- INSTRUCTIONS FOR THE TASK -
When you reach the line containing "The height and width of the screenshot is (1334, 750)." in the data below, begin returning lines exactly as written, and stop once the line containing "Collapse the RADIUS Clients and Servers node" has been returned.

Stored data

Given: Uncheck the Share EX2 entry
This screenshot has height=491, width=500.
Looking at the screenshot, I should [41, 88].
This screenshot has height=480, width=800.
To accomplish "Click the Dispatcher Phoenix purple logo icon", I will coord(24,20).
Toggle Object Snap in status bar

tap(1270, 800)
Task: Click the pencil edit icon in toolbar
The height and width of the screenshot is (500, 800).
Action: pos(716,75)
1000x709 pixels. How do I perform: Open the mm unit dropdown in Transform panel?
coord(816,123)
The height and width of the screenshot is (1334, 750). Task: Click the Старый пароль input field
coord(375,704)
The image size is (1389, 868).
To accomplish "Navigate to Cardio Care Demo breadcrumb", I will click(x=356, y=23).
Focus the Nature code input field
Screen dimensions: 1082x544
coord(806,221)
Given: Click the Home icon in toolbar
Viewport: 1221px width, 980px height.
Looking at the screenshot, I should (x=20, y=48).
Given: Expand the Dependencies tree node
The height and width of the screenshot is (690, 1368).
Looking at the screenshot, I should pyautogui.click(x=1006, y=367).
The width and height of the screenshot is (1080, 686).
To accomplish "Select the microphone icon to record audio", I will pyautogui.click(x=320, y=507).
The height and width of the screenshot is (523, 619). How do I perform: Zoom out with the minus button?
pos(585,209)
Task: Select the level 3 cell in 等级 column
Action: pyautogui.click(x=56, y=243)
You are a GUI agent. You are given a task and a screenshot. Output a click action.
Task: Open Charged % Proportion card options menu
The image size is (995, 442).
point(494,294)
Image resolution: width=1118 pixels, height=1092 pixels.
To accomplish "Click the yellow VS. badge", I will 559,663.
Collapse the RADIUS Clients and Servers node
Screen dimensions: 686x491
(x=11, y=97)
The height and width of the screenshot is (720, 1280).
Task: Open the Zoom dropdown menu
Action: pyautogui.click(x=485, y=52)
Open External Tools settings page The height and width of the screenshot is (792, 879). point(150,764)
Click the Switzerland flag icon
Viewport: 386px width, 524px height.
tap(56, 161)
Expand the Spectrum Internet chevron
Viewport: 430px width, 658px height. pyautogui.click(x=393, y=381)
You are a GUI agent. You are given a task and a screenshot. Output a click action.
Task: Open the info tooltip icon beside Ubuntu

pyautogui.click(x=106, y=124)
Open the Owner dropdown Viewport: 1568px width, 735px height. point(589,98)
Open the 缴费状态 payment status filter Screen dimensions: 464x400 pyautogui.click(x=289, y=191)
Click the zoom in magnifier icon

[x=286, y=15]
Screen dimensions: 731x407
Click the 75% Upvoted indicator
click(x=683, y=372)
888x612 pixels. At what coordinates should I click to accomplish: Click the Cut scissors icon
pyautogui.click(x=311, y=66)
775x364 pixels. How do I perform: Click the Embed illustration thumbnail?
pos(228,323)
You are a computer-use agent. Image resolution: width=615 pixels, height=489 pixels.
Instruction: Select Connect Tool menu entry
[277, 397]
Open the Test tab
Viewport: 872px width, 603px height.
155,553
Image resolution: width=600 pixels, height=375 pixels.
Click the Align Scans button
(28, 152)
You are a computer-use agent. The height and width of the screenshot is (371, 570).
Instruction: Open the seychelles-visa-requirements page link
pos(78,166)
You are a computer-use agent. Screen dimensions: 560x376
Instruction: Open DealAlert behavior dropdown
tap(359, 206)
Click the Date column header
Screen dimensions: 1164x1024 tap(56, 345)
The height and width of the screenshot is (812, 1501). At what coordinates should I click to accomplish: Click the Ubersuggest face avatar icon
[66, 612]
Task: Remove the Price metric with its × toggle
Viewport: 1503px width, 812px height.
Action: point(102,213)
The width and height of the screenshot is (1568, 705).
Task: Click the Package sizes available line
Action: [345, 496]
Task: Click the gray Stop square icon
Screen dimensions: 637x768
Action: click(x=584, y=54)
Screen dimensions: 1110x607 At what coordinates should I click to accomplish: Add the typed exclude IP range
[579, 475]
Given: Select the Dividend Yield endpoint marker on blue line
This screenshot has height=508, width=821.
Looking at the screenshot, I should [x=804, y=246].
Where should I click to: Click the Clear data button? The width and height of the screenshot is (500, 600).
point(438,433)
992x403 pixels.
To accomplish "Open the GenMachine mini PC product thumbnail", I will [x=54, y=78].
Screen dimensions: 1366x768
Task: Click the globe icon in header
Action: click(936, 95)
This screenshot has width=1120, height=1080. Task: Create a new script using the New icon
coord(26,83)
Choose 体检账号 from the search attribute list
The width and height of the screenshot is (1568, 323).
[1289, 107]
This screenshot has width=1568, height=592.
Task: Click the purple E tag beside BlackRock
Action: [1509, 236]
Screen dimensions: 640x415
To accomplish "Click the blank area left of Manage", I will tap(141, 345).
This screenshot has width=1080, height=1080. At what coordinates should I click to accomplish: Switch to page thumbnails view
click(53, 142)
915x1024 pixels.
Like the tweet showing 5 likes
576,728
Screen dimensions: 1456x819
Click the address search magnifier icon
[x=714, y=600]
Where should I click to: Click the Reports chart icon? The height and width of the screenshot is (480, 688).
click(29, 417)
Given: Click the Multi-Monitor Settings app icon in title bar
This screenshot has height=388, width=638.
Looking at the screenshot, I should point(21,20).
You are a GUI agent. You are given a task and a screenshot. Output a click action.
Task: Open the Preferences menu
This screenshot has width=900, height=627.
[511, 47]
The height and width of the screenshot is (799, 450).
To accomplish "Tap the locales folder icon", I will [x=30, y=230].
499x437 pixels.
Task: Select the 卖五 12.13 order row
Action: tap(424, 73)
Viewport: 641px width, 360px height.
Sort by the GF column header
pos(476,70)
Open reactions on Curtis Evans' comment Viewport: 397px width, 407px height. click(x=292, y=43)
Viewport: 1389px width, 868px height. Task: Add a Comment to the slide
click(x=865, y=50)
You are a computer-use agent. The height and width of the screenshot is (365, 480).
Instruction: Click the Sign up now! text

- ANSWER AREA -
The height and width of the screenshot is (1334, 750). Task: Click the Старый пароль input field
coord(375,704)
The image size is (1389, 868).
To accomplish "Navigate to Cardio Care Demo breadcrumb", I will click(x=356, y=23).
Focus the Nature code input field
Screen dimensions: 1082x544
coord(806,221)
Given: Click the Home icon in toolbar
Viewport: 1221px width, 980px height.
Looking at the screenshot, I should (x=20, y=48).
Given: Expand the Dependencies tree node
The height and width of the screenshot is (690, 1368).
Looking at the screenshot, I should pyautogui.click(x=1006, y=367).
The width and height of the screenshot is (1080, 686).
To accomplish "Select the microphone icon to record audio", I will pyautogui.click(x=320, y=507).
The height and width of the screenshot is (523, 619). How do I perform: Zoom out with the minus button?
pos(585,209)
Task: Select the level 3 cell in 等级 column
Action: pyautogui.click(x=56, y=243)
You are a GUI agent. You are given a task and a screenshot. Output a click action.
Task: Open Charged % Proportion card options menu
The image size is (995, 442).
point(494,294)
Image resolution: width=1118 pixels, height=1092 pixels.
To accomplish "Click the yellow VS. badge", I will 559,663.
Collapse the RADIUS Clients and Servers node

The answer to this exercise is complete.